Records excerpted from a collection

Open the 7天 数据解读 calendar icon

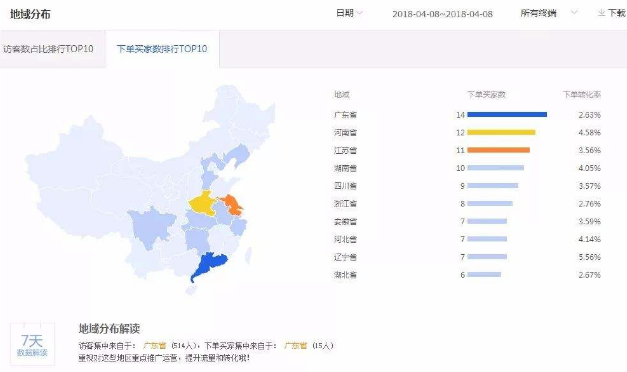tap(32, 344)
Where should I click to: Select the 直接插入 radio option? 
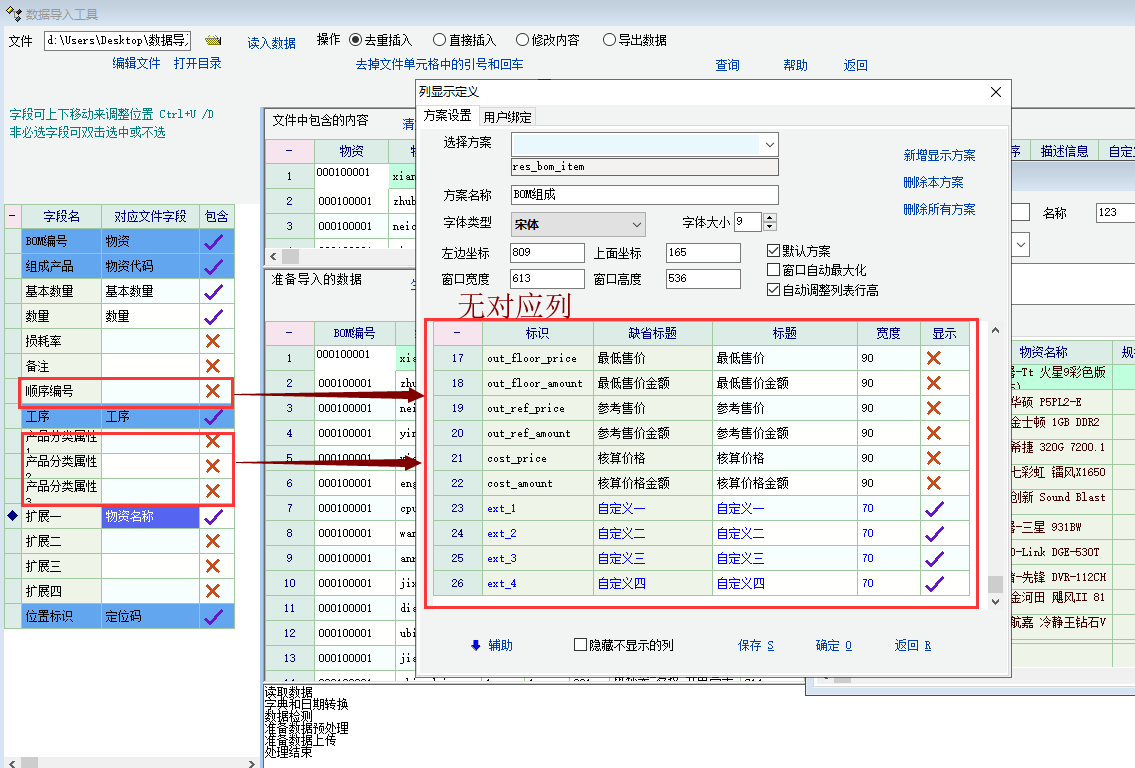[x=440, y=40]
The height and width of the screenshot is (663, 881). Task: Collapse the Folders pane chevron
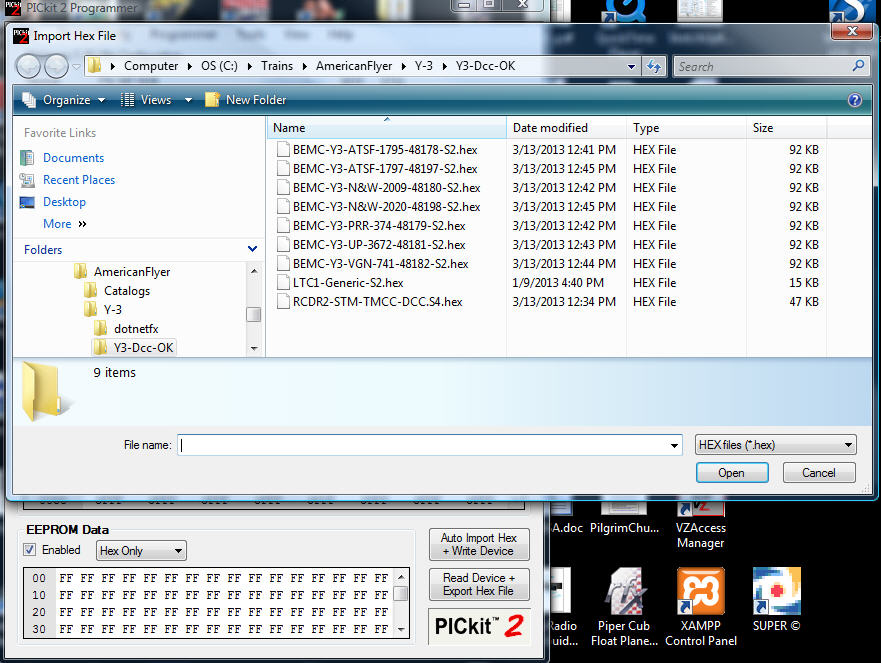click(253, 250)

- **Task goal**: Convert the records into a JSON list of strings with one string per line, skipping blank lines. Leave the pictures out.

- **Response**:
[
  "Open the 7天 数据解读 calendar icon",
  "tap(32, 344)",
  "Where should I click to: Select the 直接插入 radio option? ",
  "[x=440, y=40]",
  "The height and width of the screenshot is (663, 881). Task: Collapse the Folders pane chevron",
  "click(253, 250)"
]